If a line in the records below contains the word "computer", return that line.

#### MATERIALS PROVIDED ####

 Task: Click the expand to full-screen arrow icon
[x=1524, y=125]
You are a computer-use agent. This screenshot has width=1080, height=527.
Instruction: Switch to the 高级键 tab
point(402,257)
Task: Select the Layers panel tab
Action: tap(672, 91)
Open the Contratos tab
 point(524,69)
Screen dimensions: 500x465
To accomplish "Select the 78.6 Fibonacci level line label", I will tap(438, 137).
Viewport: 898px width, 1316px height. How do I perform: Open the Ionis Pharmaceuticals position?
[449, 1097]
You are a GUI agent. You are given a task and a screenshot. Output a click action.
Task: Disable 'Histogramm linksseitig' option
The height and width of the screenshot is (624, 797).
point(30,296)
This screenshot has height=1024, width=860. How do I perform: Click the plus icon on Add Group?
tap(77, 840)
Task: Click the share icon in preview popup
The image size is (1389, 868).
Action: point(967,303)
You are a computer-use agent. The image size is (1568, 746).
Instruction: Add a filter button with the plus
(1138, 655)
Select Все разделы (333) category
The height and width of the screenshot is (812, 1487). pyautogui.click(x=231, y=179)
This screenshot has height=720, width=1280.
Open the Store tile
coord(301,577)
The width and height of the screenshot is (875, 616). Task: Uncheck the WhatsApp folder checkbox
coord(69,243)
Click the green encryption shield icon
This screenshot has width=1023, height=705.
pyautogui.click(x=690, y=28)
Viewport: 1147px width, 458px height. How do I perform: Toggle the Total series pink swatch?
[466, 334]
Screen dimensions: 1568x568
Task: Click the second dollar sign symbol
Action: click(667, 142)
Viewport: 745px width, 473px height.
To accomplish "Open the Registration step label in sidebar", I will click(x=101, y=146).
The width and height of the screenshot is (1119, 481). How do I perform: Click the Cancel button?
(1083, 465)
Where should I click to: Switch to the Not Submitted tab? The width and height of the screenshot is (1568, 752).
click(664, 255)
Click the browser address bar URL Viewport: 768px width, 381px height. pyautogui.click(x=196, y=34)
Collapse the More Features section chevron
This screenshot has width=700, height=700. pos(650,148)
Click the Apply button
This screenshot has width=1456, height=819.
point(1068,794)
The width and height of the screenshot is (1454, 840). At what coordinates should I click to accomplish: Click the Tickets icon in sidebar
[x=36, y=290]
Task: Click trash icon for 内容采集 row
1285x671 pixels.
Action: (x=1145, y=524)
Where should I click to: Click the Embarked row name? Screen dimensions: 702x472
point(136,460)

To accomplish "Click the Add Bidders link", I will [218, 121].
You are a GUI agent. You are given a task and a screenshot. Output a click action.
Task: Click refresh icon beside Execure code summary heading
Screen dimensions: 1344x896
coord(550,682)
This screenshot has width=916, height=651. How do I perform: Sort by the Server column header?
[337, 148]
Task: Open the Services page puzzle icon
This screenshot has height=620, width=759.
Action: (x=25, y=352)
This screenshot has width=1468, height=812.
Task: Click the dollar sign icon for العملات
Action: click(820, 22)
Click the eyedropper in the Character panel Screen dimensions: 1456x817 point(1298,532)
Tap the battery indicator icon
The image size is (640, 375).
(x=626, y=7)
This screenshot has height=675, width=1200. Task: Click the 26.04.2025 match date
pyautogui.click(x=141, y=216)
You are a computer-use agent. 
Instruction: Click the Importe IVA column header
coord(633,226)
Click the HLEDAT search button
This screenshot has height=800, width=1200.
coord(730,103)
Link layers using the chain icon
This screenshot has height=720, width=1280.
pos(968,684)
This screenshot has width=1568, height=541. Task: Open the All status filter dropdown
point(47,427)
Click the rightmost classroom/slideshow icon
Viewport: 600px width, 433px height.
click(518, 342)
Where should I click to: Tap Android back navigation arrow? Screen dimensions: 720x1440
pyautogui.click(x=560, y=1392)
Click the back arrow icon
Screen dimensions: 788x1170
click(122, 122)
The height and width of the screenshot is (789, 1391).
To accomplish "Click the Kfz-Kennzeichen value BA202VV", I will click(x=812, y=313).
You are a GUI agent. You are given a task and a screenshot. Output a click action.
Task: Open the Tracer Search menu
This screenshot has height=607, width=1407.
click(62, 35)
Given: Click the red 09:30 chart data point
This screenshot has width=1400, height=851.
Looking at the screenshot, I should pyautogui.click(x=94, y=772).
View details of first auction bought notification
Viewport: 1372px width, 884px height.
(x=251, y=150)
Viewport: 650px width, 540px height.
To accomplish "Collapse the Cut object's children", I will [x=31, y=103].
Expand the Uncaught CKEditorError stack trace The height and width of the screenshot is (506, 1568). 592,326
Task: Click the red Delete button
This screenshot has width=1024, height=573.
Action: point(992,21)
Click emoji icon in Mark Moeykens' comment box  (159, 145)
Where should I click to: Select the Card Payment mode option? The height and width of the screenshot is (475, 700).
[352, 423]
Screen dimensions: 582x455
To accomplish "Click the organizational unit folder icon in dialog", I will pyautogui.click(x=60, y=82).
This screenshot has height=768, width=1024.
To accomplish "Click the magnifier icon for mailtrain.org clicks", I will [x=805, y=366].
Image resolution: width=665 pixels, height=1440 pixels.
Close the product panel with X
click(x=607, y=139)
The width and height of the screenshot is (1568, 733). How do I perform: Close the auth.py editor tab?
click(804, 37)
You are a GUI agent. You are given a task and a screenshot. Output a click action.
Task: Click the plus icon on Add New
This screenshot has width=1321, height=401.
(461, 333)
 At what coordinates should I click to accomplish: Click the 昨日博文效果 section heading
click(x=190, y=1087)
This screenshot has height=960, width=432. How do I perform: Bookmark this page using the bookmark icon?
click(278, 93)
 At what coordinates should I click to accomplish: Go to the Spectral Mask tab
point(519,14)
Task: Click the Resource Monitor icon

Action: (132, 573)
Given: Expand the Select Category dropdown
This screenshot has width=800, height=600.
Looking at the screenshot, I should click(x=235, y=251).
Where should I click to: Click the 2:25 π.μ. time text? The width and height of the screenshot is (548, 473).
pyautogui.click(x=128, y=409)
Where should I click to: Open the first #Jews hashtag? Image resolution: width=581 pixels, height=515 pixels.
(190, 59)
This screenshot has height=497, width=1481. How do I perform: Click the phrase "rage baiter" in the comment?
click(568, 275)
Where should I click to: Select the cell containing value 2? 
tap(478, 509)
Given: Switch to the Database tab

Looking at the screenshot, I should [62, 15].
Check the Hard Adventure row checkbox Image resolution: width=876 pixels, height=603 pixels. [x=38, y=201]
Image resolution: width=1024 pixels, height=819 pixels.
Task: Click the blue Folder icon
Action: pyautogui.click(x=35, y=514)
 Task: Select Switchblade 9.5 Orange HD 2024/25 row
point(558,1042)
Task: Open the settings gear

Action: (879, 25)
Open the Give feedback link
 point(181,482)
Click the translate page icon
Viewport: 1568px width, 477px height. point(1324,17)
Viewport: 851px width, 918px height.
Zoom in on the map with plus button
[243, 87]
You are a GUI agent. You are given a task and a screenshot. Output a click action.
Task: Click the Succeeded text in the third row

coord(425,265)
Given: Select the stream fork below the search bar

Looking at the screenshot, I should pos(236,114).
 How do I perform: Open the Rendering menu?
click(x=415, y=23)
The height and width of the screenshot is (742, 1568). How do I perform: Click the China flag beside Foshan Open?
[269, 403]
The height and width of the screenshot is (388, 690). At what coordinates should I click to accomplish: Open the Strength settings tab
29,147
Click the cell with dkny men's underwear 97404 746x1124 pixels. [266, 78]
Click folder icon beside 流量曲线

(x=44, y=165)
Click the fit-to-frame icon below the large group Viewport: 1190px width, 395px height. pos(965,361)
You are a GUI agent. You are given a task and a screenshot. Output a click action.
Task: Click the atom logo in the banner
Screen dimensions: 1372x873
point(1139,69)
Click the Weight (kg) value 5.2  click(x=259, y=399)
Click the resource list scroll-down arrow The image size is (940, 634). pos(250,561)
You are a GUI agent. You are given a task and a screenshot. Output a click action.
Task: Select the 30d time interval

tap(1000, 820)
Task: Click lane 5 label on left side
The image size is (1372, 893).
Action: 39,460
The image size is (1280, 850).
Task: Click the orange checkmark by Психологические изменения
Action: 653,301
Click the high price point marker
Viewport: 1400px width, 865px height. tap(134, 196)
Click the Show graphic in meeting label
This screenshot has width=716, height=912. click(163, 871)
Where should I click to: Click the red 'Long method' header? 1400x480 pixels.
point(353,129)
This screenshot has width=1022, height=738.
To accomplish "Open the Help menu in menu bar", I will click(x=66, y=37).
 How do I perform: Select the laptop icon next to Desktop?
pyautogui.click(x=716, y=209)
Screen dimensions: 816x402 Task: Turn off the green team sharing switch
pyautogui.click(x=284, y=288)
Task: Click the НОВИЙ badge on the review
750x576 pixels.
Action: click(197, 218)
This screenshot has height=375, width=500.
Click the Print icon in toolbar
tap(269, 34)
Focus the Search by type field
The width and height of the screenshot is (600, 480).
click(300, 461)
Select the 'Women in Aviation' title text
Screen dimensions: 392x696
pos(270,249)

####

* [RESULT]:
You are a computer-use agent. This screenshot has width=1080, height=527.
You are a computer-use agent. The image size is (1568, 746).
You are a computer-use agent. 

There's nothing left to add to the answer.